“Bailouts and austerity measures create vicious cycle” – analyst
"Europe and the IMF want Greece to tighten its belt more and more so there is no way Greece by itself can get out of the crisis," he said. "If you tighten your belt more and more, you create a recession and if you create a recession, the situation gets worse and worse and it is harder and harder for you to pay back your debts."
"The bailout means you lend money, and this money has to be paid back," Guerlain added. "If you tighten your belt, it means that you create a recession. You do not create the resources to pay back your loans. I think that Europe and the IMF are trying to bail out the banks that lend the money to the Greeks, rather than Greece itself."
Pierre Guerlain added that austerity measures are in principle unable to revive the economy, because in this situation people are spending less and less.
Greece might receive the next 12-billion-euro tranche of its 110-billion-euro loan in July. Athens has promised to implement stricter austerity measures to stabilize its economy – a goal it has failed to reach so far.

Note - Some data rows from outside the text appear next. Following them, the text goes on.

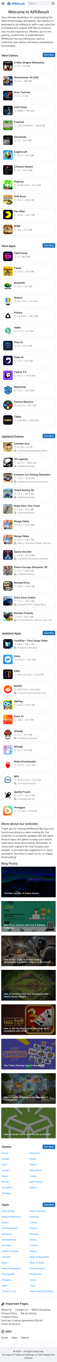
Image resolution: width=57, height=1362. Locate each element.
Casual (5, 1170)
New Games (10, 55)
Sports (33, 1187)
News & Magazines (11, 1268)
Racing (5, 1181)
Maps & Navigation (39, 1257)
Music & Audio (37, 1262)
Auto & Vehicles (38, 1211)
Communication (10, 1228)
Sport (4, 1285)
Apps (5, 1204)
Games (6, 1146)
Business (34, 1216)
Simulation (7, 1187)
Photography (8, 1274)
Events (33, 1239)
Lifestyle (6, 1257)
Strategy (6, 1193)
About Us (6, 1309)
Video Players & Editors (41, 1291)
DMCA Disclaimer (41, 1309)
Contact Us (21, 1309)
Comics (33, 1222)
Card (4, 1164)
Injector (34, 1251)
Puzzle (33, 1176)
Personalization (37, 1268)
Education (7, 1234)
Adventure (35, 1153)
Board (33, 1159)
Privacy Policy (9, 1313)
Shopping (6, 1280)
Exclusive (6, 1245)
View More (49, 55)
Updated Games (13, 436)
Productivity (36, 1274)
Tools (32, 1285)
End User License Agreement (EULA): (22, 1320)
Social (33, 1280)
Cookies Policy (9, 1316)
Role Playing (36, 1181)
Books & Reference (11, 1216)
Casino (33, 1164)
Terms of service (10, 1323)
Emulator (34, 1234)
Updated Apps (11, 633)
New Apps (9, 246)
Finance (34, 1245)
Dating (33, 1228)
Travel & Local (9, 1291)
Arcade (5, 1159)
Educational (36, 1170)
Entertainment (9, 1239)
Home (4, 1337)
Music (5, 1176)
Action (5, 1153)
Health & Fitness (10, 1251)
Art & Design (8, 1211)
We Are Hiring (28, 1313)
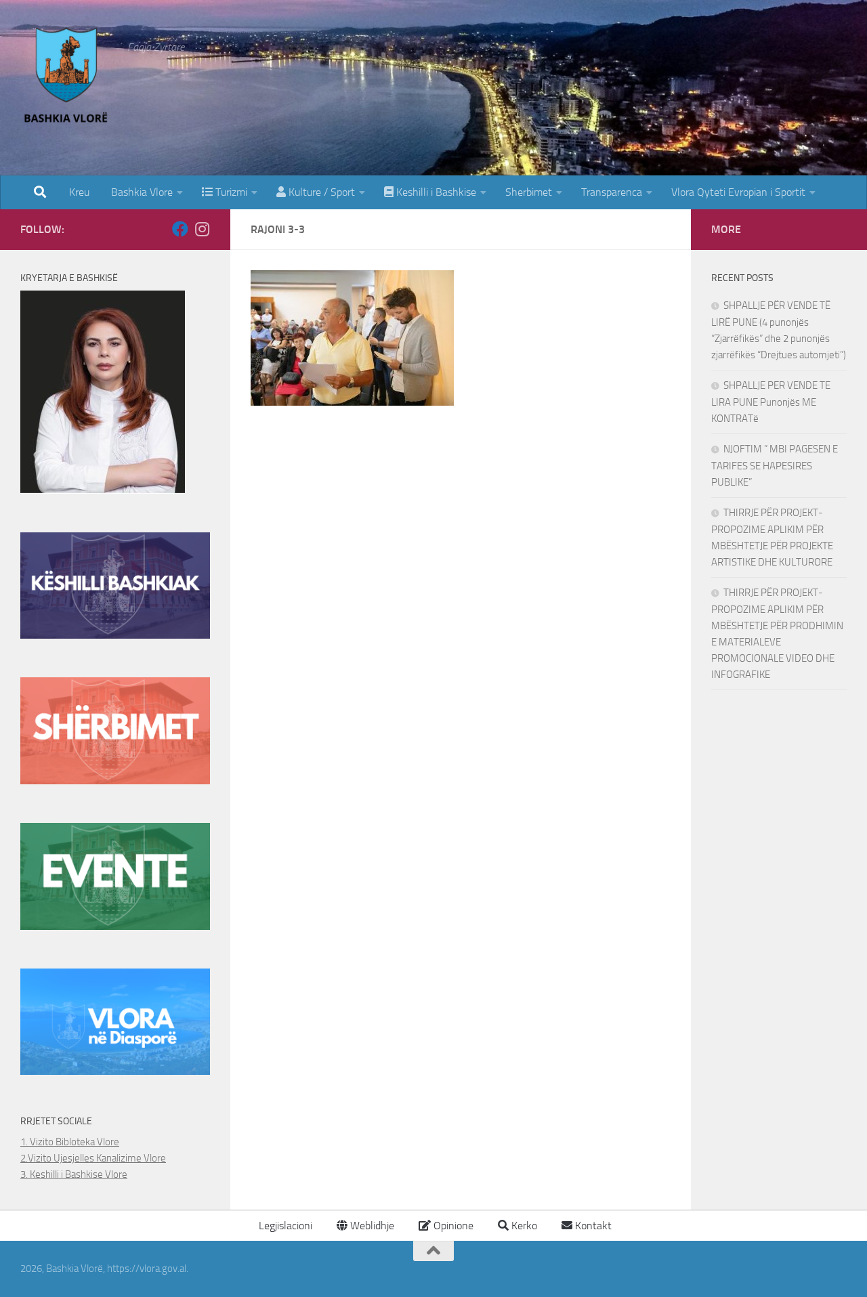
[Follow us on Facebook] (180, 229)
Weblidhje (370, 1225)
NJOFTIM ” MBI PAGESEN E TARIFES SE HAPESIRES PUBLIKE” (774, 465)
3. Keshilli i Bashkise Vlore (73, 1174)
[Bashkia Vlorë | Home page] (67, 78)
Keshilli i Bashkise (435, 192)
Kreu (79, 192)
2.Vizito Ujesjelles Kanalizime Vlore (93, 1158)
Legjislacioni (284, 1225)
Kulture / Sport (320, 192)
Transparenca (611, 192)
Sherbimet (528, 192)
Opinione (452, 1225)
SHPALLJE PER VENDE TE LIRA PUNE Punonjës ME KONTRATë (770, 402)
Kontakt (592, 1225)
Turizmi (230, 192)
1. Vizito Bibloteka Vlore (69, 1142)
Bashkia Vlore (140, 192)
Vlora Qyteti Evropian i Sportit (738, 192)
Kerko (523, 1225)
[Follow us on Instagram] (202, 229)
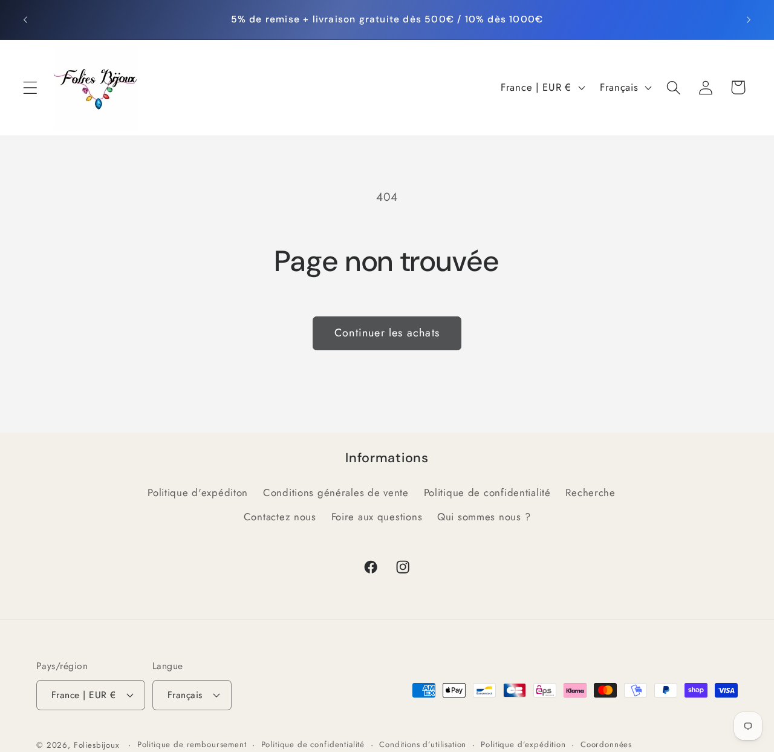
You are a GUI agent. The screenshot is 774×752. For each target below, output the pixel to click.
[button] (31, 87)
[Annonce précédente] (25, 19)
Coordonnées (606, 744)
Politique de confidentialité (487, 492)
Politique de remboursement (192, 744)
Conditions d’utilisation (422, 744)
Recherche (590, 492)
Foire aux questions (377, 516)
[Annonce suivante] (748, 19)
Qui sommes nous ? (483, 516)
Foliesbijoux (97, 745)
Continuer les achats (387, 333)
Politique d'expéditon (198, 492)
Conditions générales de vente (336, 492)
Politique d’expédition (523, 744)
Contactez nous (280, 516)
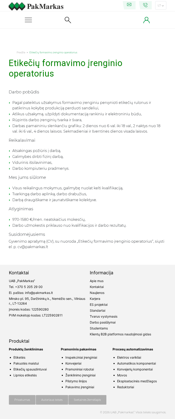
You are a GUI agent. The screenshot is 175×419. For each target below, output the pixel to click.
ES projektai (99, 304)
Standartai (97, 310)
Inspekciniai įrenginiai (81, 357)
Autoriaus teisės (52, 399)
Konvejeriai (73, 363)
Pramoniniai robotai (79, 369)
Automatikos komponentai (136, 363)
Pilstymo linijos (76, 381)
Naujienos (97, 293)
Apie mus (96, 281)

Spain may be a step closer to an EU bailout after Germany wrongly claimed the country's cucumbers had caused Europe's deadly E. Coli outbreak.
Author and researcher Adrian Salbuchi believes there are powerful reasons behind what is happening when things like this arise in the mass media.
"There are increasing centrifugal forces within the EU that have already made a lot of people talk about partial fractures, partial break-ups," he said. "We have heard that if Greece does not find its way around the financial crisis, it might pull out of the European monetary mechanism – the Euro. Very often one can even imagine that Germany, or many powerful people in Germany, are wondering why they ever got themselves into the Euro to begin with."
"It' is not good to just jump to the first obvious conclusion about a piece of news," he added. "We must try and find other layers of truth and reasoning."